The embyro is composed of a hypocotyl (embryo axis) and two cotyledons and is 3-4 mm long (Wintgens, 2009). Coffee seeds germinate via epigeal germination, in which the hypocotyl elongates and pushes the seed upward above ground. The original cotyledons stay underground; however, new cotyledons will form.
Borem, F. ed. Pos-colheita do cafe. Lavras: Editora UFLA, 2008.
Castro, R. & Marraccini, P. “Cytology, biochemistry and molecular changes during coffee fruit development.” Brazilian Journal of Plant Physiology, vol. 18, Jan – Mar 2006.
Wintgens, J. N. Coffee: Growing, Processing, Sunstainable Production (2nd ed.). Weinhem: Wiley-VCH, 2009.
Typica (C. arabica L. cv. Arábica)
The plant that Linnaeus initially classified as Coffea arabica was, in fact, the Typica variety. It is from this variety that most arabica coffee plants are derived. Typica has relatively lower yields, but is known for its good quality in the cup.
Bourbon – Yellow (C. arabica L. cv. Bourbon Amarelo)

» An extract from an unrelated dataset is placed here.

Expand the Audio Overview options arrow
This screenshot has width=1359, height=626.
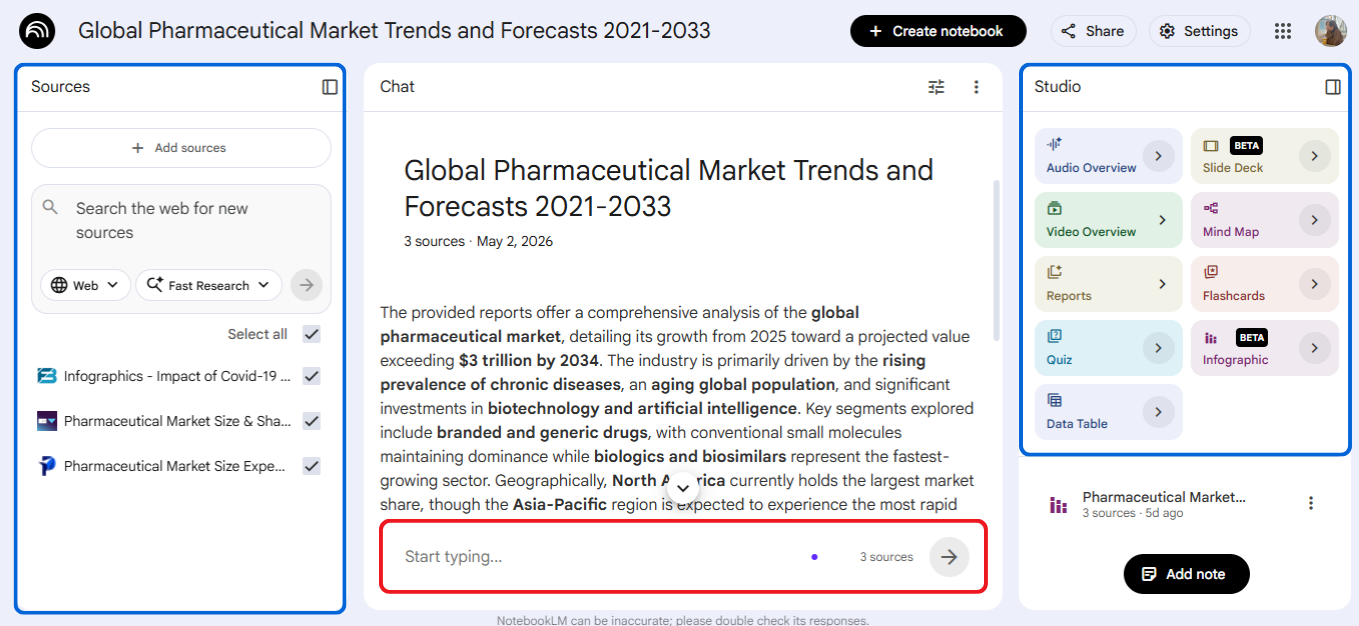click(1158, 156)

First discovered in 1930 outside of Pederneiras, Sao Paulo, Brazil, Yellow Bourbon is thought to be either a natural hybrid of Red Bourbon and Botucatu Yellow or a natural mutation of Red Bourbon. The plant is tall with yellow fruit, early maturation (20-30 days earlier than Mundo Novo), average screen size of 16, and is susceptible to leaf rust. The early maturation is especially favorable in higher altitudes or lower temperatures where maturation is delayed (Fazuoli et al., 2000). It was released commercially by the IAC in 1945 and has developed a reputation for excellent cup quality, including bright acidity and elevated sweetness.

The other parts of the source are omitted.